What this task involves —
Find every line in the records below that contains "give", and copy it.
[Records for processing Boundary: Start]
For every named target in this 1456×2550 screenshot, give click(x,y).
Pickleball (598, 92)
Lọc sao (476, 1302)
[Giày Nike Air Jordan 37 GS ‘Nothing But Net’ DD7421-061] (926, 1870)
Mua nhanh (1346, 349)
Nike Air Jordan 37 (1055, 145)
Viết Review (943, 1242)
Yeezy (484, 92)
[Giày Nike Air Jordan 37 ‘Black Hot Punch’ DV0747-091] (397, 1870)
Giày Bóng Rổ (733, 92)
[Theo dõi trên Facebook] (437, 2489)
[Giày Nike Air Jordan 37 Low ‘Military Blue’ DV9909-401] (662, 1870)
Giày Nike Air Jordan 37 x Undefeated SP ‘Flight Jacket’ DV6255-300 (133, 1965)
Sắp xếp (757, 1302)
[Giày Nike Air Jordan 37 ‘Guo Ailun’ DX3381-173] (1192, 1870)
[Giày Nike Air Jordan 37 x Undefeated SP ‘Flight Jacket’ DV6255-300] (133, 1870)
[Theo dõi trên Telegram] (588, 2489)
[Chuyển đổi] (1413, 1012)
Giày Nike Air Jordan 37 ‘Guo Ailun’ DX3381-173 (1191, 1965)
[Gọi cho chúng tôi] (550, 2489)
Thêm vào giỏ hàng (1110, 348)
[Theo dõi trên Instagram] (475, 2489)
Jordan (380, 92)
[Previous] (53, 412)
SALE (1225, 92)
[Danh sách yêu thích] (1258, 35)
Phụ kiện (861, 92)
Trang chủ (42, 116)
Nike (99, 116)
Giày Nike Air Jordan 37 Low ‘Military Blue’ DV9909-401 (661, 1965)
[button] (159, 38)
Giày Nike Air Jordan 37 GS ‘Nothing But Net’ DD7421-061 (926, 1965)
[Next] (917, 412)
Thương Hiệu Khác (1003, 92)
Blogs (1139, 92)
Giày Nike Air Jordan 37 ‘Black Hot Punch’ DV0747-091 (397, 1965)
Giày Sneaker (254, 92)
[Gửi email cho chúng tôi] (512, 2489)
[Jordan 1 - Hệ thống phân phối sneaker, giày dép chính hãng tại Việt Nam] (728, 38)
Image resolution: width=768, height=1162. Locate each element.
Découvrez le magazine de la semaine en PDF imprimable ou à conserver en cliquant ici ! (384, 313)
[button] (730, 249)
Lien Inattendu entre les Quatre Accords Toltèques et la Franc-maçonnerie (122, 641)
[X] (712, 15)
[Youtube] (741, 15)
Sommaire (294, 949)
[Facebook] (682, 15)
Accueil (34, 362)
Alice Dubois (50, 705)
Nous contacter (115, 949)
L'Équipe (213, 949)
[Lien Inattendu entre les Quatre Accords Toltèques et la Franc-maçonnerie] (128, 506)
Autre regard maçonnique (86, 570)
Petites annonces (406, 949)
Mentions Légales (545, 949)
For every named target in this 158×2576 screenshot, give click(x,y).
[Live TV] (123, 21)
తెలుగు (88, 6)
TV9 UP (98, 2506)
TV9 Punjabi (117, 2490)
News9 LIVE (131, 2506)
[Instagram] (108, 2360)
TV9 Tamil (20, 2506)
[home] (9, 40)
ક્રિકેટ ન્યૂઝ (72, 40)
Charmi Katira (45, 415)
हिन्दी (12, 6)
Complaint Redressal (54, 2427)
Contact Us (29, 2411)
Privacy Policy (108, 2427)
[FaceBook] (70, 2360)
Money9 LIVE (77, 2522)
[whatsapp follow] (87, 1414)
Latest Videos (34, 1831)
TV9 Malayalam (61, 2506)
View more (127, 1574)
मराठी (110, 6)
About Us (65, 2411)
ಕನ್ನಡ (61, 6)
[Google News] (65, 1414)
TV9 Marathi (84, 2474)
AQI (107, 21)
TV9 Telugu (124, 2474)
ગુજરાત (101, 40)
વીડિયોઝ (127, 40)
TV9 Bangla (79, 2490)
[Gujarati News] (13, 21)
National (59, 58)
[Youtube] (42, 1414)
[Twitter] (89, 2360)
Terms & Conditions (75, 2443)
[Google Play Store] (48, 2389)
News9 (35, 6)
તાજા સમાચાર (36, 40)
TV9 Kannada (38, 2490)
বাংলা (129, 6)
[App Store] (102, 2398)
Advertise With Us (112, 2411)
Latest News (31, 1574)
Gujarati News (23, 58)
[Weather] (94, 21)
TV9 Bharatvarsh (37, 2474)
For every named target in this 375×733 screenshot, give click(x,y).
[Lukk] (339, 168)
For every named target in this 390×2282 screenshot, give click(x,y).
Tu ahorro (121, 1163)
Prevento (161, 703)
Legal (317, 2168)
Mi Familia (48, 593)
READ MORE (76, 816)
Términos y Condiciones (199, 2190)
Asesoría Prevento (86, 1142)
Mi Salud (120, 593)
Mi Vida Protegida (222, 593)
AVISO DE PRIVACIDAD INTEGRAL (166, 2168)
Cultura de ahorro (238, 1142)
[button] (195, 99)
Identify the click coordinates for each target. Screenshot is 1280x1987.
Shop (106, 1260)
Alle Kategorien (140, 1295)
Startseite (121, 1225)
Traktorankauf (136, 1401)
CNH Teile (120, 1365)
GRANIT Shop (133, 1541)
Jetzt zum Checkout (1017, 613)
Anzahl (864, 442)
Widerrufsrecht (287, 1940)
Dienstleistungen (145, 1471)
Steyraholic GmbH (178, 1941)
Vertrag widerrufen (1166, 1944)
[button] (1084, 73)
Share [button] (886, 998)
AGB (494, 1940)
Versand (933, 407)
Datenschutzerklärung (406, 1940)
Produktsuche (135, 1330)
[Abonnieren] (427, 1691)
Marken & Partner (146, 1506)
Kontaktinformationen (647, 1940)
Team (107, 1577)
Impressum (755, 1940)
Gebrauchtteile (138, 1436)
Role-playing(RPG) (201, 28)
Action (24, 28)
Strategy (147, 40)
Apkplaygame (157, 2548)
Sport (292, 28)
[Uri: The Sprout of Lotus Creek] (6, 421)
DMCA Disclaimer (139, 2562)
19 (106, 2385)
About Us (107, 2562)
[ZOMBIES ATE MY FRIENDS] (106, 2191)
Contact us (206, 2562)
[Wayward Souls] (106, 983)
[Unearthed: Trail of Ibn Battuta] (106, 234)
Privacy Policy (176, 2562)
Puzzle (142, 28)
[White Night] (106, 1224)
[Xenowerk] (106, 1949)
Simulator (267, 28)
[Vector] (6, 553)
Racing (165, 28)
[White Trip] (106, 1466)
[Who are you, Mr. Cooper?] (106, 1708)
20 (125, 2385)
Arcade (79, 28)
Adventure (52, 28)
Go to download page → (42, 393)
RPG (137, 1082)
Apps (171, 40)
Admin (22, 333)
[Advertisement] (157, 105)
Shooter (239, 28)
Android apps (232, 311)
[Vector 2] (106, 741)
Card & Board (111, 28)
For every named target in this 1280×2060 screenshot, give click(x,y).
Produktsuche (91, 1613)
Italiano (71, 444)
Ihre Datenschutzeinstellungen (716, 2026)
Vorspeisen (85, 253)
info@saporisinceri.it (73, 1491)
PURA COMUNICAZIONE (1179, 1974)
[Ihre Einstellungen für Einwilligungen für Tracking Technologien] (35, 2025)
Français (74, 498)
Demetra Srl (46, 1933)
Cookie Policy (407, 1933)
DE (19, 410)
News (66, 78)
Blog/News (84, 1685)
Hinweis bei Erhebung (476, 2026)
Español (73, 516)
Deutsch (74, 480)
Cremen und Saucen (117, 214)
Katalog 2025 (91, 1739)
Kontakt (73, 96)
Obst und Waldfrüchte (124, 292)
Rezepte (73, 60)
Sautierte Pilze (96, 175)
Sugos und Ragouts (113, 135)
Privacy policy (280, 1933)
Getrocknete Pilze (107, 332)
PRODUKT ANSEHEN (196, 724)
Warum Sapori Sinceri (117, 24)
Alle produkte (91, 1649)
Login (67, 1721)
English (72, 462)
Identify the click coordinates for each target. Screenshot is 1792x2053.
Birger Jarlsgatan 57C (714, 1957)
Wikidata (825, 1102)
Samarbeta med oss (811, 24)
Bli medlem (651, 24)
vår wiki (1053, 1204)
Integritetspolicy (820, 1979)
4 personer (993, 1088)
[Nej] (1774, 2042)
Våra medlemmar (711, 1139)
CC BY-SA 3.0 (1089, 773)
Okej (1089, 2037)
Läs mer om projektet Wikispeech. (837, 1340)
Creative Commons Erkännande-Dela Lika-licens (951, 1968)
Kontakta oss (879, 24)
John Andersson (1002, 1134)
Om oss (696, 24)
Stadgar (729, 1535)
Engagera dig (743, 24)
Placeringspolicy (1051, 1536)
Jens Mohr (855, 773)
[Records for processing Boundary: End]
Written answer —
For every named target in this 1456×2550 screenshot, give click(x,y).
For every named target in this 158×2576 screenshot, give click(x,y).
For every named target in this 375×733 screenshot, give click(x,y).
For every named target in this 390×2282 screenshot, give click(x,y).
For every named target in this 1280×2060 screenshot, give click(x,y).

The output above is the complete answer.